◆ **YOUR ASSIGNMENT**:
For the word "This", count the lines of the records that hold it, and give only that number.

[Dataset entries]
━━━━━━

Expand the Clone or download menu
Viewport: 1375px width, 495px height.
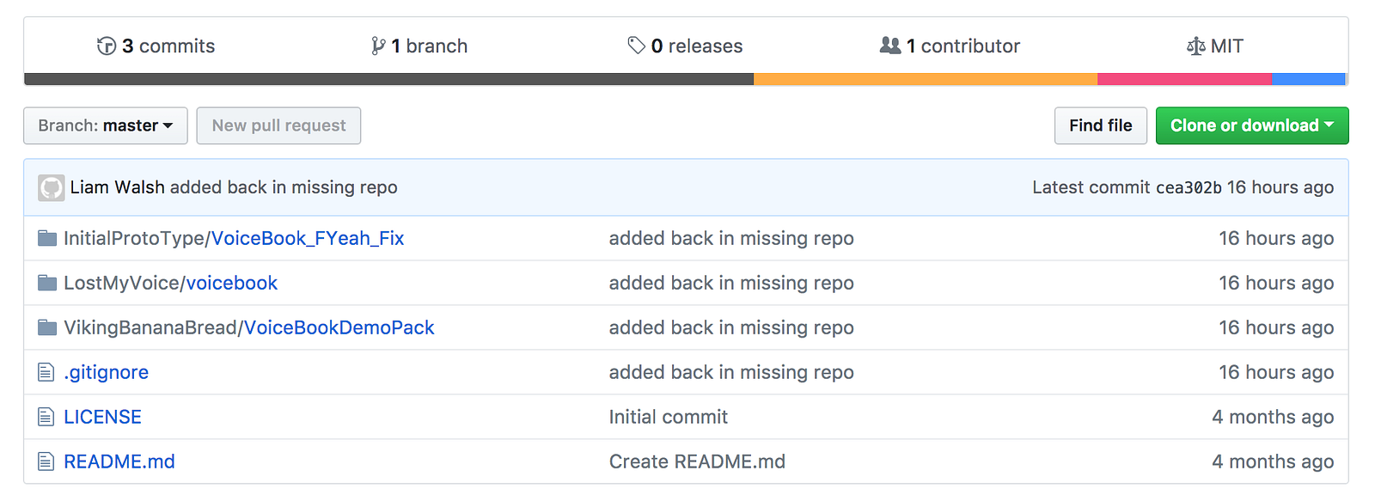click(x=1251, y=125)
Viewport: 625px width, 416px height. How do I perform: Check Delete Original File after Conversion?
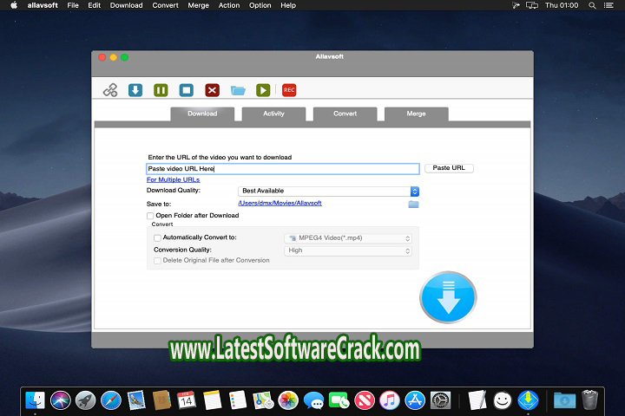pos(157,260)
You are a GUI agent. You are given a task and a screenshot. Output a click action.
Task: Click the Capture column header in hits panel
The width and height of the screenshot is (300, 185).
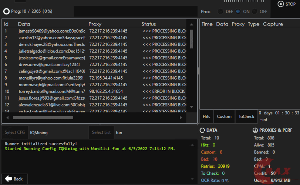click(273, 24)
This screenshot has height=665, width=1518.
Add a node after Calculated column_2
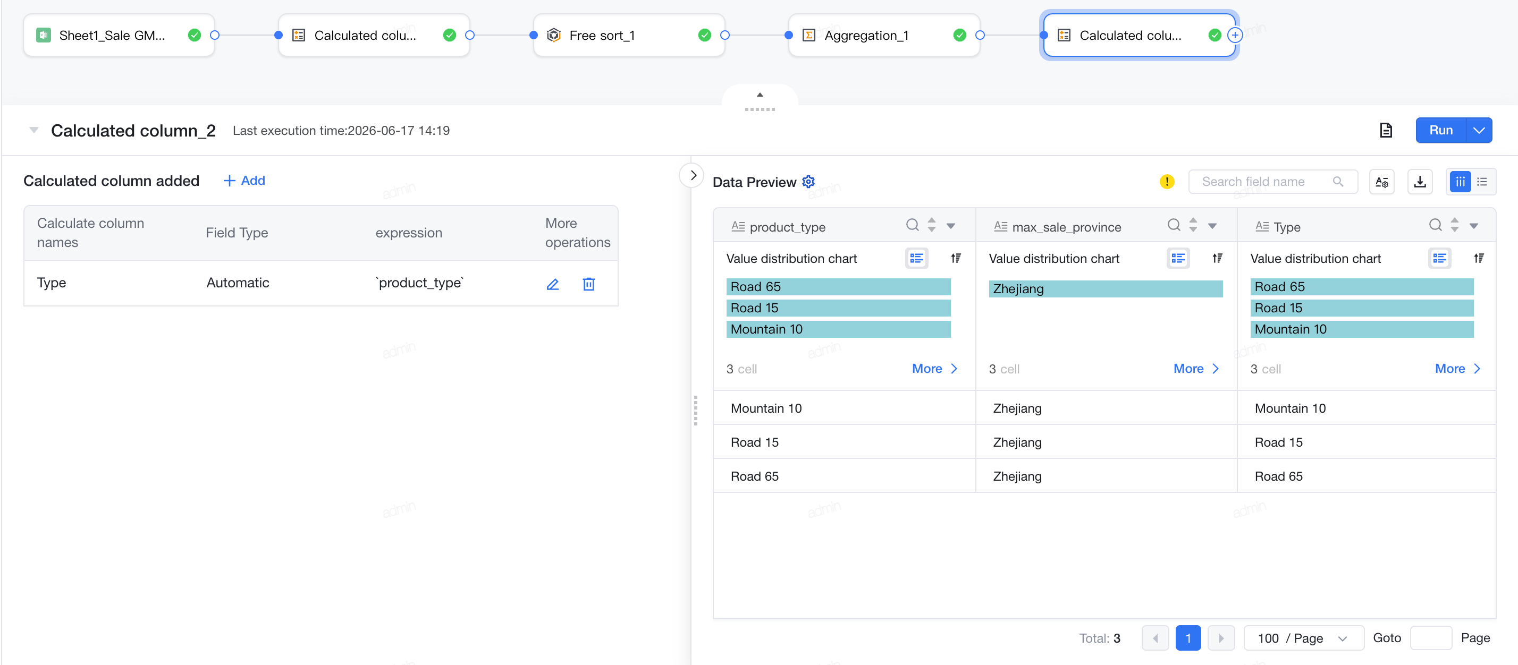coord(1235,35)
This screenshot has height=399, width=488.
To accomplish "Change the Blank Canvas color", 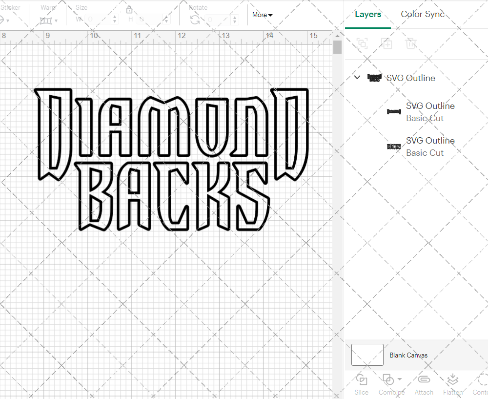I will pos(367,355).
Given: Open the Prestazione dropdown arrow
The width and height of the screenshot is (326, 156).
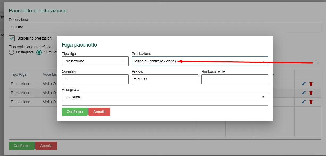Looking at the screenshot, I should pos(263,61).
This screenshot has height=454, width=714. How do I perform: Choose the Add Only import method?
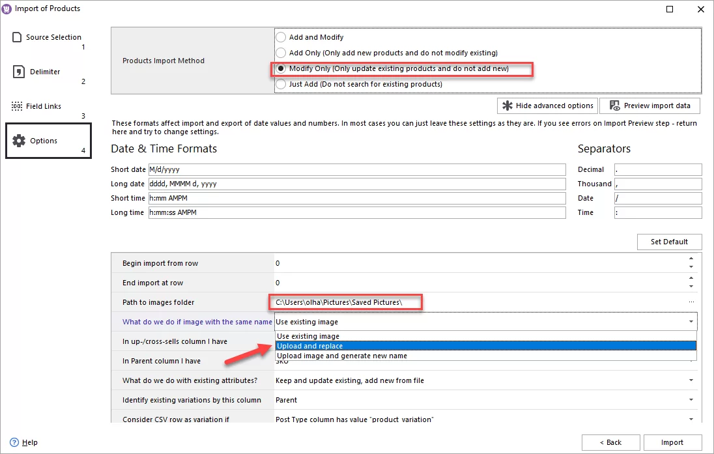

━━━━━━

◆ **RESPONSE AREA**:
3